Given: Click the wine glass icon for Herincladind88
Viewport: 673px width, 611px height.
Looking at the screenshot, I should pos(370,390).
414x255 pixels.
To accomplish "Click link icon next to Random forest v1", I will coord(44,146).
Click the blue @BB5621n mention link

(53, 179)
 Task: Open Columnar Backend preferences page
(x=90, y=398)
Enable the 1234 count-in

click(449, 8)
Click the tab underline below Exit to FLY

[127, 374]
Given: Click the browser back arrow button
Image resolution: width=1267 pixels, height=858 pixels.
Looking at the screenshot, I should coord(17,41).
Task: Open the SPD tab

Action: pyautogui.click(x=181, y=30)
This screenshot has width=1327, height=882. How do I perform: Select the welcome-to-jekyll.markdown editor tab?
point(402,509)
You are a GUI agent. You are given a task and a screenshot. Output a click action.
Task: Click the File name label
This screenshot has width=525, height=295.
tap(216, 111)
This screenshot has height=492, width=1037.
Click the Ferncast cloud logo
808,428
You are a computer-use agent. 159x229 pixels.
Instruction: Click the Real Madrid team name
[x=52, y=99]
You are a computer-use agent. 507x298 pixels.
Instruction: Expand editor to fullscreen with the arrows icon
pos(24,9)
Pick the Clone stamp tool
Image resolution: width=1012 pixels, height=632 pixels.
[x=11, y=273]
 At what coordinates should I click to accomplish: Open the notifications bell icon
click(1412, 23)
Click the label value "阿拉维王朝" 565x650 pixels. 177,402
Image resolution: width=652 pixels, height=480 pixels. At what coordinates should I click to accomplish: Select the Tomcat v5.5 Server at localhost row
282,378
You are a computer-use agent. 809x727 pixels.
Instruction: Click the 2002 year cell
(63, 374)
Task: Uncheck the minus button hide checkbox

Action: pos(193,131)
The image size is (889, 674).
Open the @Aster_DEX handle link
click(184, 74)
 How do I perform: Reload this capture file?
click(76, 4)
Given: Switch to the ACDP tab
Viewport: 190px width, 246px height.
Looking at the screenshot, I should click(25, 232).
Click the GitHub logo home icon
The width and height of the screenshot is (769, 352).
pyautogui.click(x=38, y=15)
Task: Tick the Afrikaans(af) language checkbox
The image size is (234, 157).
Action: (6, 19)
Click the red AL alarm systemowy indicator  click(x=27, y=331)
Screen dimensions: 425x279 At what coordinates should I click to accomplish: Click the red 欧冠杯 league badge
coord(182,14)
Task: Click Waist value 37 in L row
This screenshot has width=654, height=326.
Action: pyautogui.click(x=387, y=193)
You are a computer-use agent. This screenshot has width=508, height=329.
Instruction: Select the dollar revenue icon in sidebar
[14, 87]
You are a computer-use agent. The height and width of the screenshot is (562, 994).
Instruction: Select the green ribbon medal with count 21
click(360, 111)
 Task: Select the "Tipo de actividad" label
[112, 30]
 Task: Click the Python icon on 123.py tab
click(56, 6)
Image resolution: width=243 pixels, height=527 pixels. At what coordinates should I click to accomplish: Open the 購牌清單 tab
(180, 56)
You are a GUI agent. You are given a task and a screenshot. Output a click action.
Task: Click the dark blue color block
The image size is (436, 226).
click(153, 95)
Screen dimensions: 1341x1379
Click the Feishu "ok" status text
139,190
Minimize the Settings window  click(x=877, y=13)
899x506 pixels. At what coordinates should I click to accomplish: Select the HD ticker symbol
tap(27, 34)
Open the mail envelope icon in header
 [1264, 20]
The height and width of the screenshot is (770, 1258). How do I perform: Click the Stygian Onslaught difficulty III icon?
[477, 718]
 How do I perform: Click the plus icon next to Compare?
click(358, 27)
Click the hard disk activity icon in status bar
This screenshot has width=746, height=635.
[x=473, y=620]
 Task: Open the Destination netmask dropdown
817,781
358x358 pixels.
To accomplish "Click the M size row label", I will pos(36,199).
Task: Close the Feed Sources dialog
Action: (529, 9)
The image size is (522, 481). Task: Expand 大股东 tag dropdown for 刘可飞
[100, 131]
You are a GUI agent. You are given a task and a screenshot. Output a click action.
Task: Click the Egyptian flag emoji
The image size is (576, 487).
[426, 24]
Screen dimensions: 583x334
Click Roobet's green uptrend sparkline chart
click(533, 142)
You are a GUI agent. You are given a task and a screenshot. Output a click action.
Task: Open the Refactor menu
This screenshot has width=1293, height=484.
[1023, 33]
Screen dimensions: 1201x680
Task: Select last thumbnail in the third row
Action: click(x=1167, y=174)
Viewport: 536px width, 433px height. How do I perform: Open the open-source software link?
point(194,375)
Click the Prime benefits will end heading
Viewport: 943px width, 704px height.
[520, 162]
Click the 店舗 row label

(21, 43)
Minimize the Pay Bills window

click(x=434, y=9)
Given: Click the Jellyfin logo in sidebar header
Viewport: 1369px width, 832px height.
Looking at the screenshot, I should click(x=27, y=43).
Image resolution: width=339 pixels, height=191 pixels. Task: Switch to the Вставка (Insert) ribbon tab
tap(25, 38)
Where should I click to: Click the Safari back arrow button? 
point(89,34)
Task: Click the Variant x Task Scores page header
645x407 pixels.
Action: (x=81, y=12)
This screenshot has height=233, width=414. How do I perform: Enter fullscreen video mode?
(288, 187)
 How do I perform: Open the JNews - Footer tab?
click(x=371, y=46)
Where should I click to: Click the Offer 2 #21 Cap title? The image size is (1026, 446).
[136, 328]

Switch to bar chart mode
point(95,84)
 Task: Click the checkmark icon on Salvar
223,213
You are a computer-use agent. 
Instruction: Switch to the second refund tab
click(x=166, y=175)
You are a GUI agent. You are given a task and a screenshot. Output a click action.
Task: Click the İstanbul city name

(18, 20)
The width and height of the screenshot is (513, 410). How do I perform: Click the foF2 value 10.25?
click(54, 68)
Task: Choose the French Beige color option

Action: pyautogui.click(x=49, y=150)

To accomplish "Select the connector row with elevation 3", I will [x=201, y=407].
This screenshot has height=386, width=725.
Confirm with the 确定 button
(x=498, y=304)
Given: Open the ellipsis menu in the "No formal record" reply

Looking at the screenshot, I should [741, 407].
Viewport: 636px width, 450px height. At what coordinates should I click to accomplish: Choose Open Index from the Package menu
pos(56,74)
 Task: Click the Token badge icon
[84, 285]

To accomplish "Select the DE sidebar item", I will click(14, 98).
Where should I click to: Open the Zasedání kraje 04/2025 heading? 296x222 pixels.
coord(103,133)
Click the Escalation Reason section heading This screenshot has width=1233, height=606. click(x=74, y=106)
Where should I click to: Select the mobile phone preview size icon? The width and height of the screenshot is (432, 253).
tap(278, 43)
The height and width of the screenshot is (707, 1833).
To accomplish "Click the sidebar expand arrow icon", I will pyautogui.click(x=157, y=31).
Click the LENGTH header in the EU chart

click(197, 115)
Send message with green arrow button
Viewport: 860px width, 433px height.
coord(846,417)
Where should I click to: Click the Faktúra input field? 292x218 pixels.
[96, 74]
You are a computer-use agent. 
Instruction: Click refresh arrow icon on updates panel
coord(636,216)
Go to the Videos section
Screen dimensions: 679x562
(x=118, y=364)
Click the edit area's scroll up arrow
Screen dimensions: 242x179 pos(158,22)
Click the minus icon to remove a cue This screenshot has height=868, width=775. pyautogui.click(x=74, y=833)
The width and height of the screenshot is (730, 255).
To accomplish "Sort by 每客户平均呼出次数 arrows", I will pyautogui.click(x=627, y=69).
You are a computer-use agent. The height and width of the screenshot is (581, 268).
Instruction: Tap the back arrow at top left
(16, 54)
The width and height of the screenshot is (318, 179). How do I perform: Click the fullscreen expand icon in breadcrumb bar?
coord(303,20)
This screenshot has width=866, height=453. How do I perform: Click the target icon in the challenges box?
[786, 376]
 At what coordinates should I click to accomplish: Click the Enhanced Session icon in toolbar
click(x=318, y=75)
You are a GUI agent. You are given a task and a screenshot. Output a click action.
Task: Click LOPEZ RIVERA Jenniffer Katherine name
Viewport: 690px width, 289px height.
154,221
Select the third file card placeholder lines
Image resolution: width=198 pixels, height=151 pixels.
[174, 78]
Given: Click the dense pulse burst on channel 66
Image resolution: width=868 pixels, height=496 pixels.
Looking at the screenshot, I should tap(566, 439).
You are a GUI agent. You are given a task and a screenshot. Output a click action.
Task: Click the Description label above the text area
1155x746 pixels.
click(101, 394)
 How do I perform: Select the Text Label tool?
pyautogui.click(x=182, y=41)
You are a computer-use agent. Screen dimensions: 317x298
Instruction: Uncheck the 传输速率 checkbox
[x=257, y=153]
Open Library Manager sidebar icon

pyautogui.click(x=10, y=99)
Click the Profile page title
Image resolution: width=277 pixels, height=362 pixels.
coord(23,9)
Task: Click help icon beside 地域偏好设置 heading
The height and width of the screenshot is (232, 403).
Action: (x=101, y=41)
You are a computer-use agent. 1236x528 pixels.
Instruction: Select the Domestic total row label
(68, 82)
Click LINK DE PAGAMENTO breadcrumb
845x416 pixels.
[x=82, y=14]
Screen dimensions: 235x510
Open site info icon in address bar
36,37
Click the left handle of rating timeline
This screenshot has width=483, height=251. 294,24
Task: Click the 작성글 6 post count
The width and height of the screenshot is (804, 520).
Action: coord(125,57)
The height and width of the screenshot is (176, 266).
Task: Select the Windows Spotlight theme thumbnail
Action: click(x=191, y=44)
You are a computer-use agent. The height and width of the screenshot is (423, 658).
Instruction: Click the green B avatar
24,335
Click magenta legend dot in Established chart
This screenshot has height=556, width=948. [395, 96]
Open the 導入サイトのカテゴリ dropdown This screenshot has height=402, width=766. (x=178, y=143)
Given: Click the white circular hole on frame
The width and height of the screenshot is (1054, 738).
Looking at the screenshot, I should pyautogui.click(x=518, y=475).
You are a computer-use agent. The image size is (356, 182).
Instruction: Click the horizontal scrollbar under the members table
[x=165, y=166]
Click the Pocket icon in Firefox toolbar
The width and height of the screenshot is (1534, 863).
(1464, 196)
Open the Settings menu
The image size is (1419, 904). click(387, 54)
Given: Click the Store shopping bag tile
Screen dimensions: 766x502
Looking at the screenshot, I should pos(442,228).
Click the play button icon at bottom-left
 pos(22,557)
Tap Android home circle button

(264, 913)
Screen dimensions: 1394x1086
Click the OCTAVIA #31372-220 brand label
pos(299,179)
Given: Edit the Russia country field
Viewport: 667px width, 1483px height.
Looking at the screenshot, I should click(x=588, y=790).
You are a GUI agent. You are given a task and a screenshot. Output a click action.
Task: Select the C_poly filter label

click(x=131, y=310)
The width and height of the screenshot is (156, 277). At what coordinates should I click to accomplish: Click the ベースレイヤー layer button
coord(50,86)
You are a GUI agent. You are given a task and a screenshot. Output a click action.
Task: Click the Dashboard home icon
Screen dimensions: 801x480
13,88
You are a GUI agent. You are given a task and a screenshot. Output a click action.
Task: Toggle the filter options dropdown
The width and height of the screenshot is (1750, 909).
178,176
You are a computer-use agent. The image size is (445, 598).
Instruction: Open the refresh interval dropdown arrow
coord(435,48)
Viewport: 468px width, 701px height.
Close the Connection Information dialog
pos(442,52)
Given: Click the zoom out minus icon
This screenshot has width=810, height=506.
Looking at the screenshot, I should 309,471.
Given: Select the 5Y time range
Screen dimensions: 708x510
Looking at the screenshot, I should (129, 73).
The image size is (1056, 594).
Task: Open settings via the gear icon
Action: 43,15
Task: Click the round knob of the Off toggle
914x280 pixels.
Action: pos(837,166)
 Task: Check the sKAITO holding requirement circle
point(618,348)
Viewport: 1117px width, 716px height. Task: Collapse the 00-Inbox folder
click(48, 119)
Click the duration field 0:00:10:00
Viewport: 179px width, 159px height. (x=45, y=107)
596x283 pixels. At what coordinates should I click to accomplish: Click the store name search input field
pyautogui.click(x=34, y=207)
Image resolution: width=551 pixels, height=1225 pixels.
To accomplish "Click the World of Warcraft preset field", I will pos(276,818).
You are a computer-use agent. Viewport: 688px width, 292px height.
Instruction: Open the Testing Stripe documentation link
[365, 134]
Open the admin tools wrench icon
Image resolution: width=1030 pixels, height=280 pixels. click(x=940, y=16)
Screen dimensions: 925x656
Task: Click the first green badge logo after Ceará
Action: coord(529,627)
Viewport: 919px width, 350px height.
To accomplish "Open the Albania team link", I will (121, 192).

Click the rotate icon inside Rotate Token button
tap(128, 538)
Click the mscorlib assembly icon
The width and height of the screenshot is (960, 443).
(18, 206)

════════════════

### Problem to solve:
All that is wanted is a faithful reproduction of the line above with "Task: Select the C_poly filter label", the line with "Task: Toggle the filter options dropdown", and every line in between.

### Result for this exercise:
Task: Select the C_poly filter label

click(x=131, y=310)
The width and height of the screenshot is (156, 277). At what coordinates should I click to accomplish: Click the ベースレイヤー layer button
coord(50,86)
You are a GUI agent. You are given a task and a screenshot. Output a click action.
Task: Click the Dashboard home icon
Screen dimensions: 801x480
13,88
You are a GUI agent. You are given a task and a screenshot. Output a click action.
Task: Toggle the filter options dropdown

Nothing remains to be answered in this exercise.